» **Information supplied**:
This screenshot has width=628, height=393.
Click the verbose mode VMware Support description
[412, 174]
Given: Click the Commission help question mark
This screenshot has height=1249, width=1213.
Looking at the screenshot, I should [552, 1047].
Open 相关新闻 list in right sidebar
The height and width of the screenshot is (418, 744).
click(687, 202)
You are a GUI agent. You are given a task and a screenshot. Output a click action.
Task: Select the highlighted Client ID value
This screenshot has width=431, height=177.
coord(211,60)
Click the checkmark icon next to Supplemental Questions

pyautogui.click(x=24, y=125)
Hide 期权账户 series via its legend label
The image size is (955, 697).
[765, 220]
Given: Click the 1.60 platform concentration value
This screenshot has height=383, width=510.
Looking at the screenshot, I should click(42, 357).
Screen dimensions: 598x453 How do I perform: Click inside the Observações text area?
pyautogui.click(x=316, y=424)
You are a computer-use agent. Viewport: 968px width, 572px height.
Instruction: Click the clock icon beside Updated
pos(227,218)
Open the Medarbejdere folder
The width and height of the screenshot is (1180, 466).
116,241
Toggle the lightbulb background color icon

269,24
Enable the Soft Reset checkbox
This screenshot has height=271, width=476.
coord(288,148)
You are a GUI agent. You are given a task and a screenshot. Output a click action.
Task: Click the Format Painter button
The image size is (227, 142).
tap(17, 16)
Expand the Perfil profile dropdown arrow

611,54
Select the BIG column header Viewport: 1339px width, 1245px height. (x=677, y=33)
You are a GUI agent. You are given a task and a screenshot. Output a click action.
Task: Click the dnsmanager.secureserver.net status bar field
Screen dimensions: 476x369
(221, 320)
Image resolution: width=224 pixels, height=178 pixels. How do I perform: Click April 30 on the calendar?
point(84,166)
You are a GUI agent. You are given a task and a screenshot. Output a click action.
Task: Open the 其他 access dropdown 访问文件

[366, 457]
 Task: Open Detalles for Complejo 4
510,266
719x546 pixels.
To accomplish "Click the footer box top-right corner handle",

» **About this task**:
If a line in the records contains the string "Viewport", copy it out.

» **Exercise answer**:
You are a computer-use agent. Viewport: 968px width, 572px height.
Select the BIG column header Viewport: 1339px width, 1245px height. (x=677, y=33)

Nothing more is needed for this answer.